--- Excerpted text ---
────────────────────

Homo Magister

The world does not belong to humans. Humans belong to the world. We are not “our thoughts” that perceive in fragments or analysis that is reduced to pieces of thoughts: that fuel concepts that are detached from the real, experience of life and the world. It is in being stuck in that perception of separateness that we flounder. We look for wholeness in ways that are oriented to seeing only parts and pieces and can not enabke us ti comprehend the depth of our connection.

Daniel Quinn writes “Homo sapiens was born being shaped. He was born a member of the community that was shaping him. Not exempt from membership by virtue of his greater intelligence. Not isolated from the rest by virtue of his capacity to wonder and dream. Not aloof from the rest by virtue of his knowing that he was unlike the rest in these ways. A part of the rest. And being a part of the rest, Homo sapiens was shaped. Shaped not by nothing. Shaped not by ignorance. Shaped by belonging to the community of life. Which was itself being shaped. The community itself was being shaped. The matter was being handled. Not by man. The shaping of the world was not in man’s hands. It was in other hands, which had shaped it from the beginning.
Daniel Quinn “Ishmael” https://www.cliffsnotes.com/literature/i/ishmael/book-summary

Is It Real or Habitual

At times I catch myself thinking about and/or striving for security in my actions. There is something habitual and deeply rooted about it. I see it more clearly and realize, in that seeing , that I can otherwise expend my energy in a quality of attentiveness that enables the living of life more directly and fully. But most every where I turn, our social collective is oriented and organized in striving for security.

────────────────────

--- Information supplied ---
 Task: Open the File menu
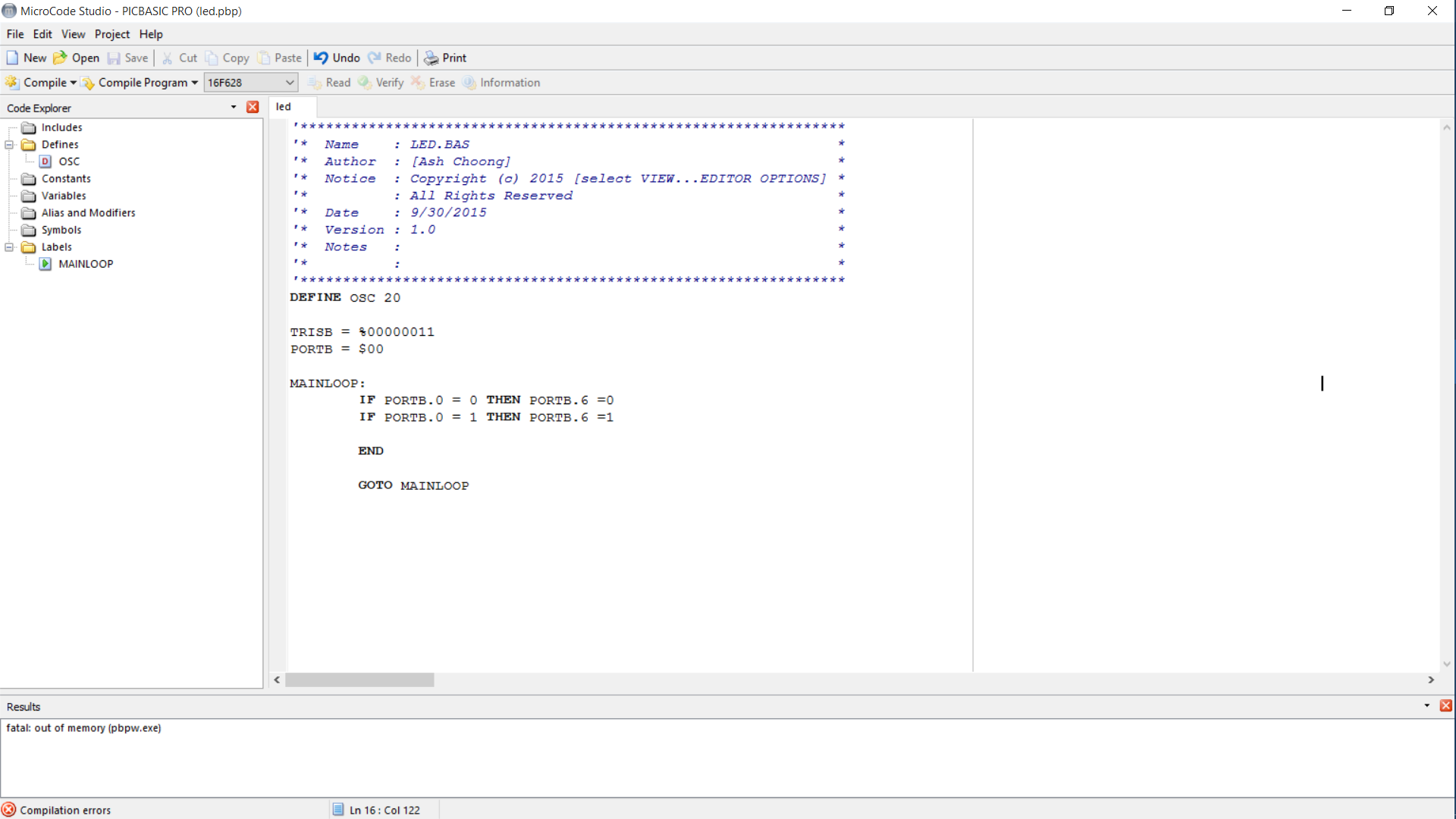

────────────────────

--- Jobs ---
• a. Output the part of the Homo Magister piece that opens with the words containing "Homo Magister" and closes with "of our connection.", reproducing it word for word.
• b. In the Homo Magister piece, what does the Daniel Quinn quotation say Homo sapiens was shaped by?

--- Answers by task ---
• a.
Homo Magister

The world does not belong to humans. Humans belong to the world. We are not “our thoughts” that perceive in fragments or analysis that is reduced to pieces of thoughts: that fuel concepts that are detached from the real, experience of life and the world. It is in being stuck in that perception of separateness that we flounder. We look for wholeness in ways that are oriented to seeing only parts and pieces and can not enabke us ti comprehend the depth of our connection.

• b. By belonging to the community of life.